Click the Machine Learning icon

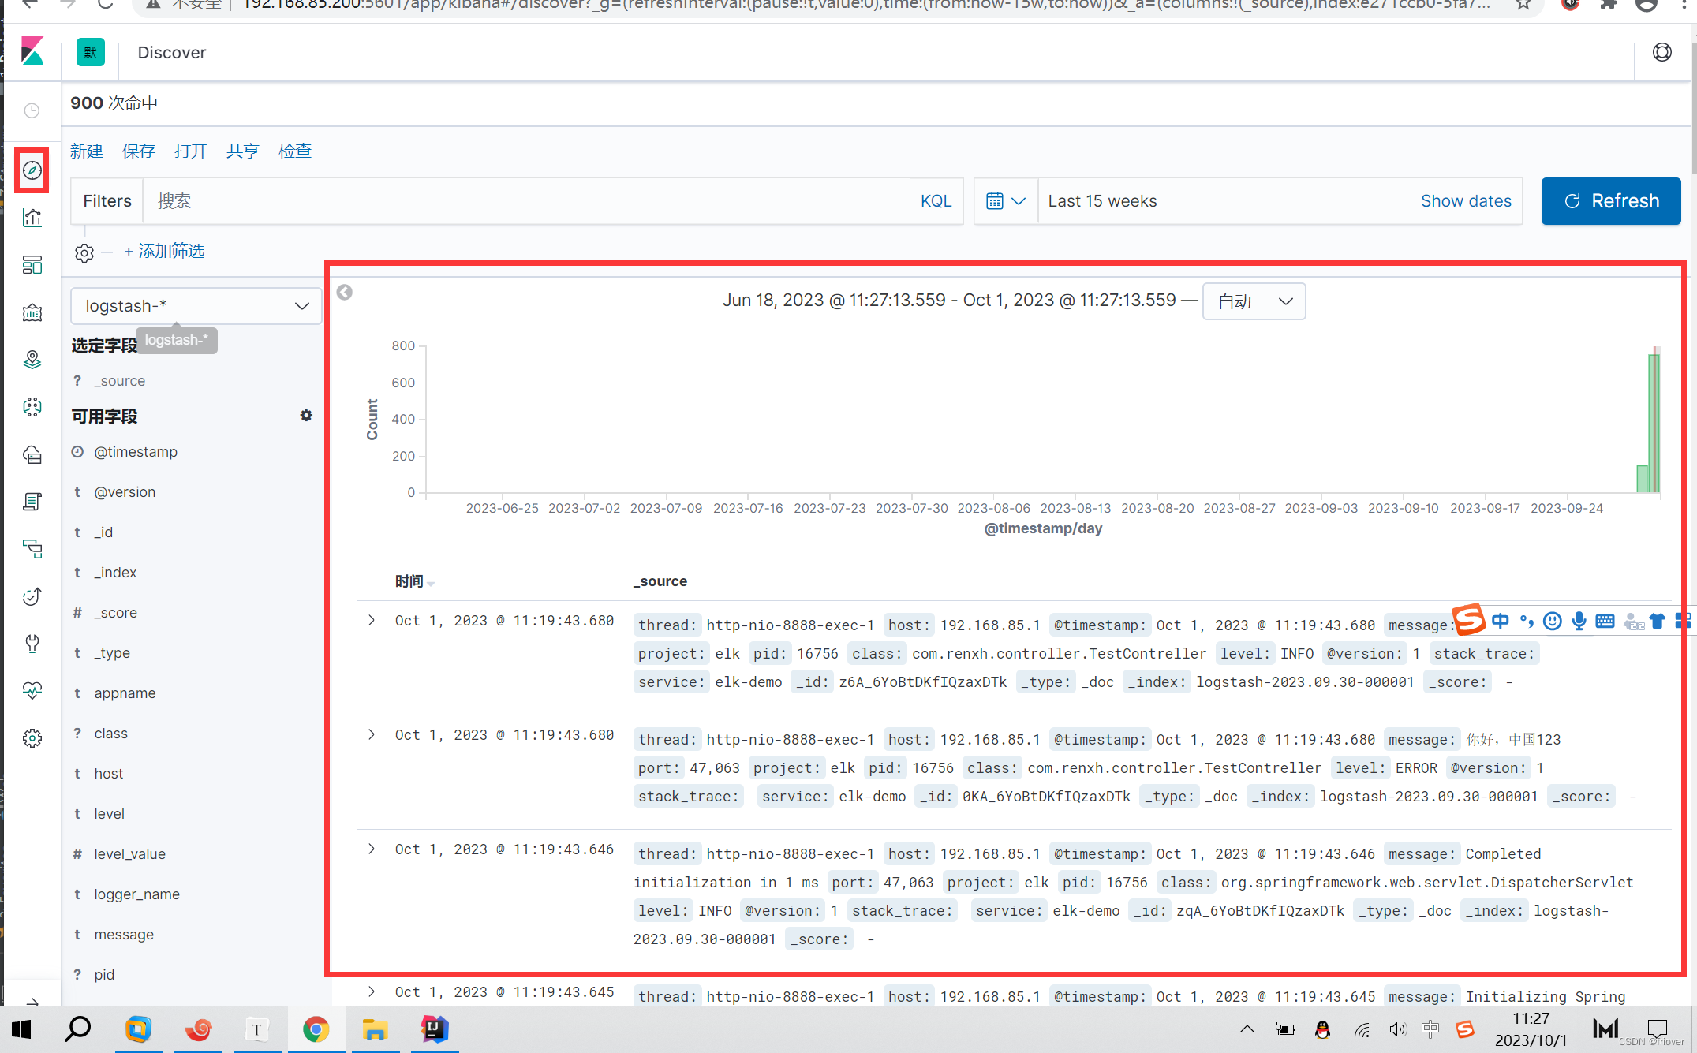pos(33,406)
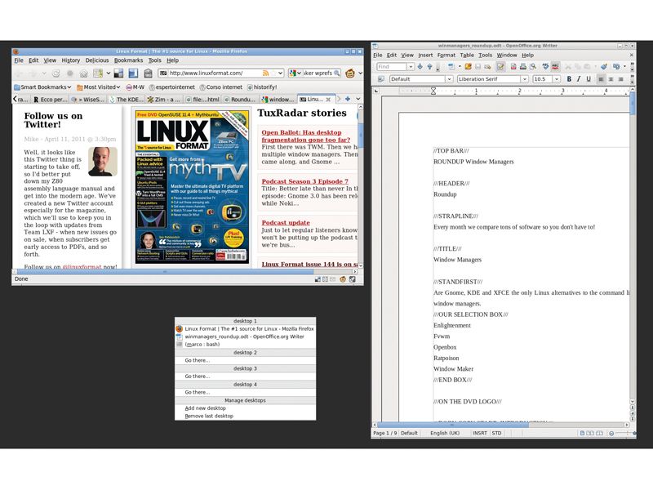Click the Print icon in Firefox's navigation toolbar
The image size is (653, 490).
[x=149, y=72]

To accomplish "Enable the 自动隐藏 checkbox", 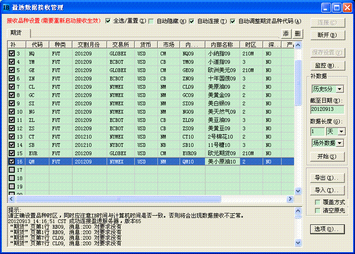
━━━━━━━━━━━━━━━━━━━━━━━━━━━━━━
The records above are to be repeated exactly, with the pictures left out.

* _Problem solution_:
Click the Machine Learning icon

pos(33,406)
Click the Print icon in Firefox's navigation toolbar
The image size is (653, 490).
[x=149, y=72]

To accomplish "Enable the 自动隐藏 checkbox", 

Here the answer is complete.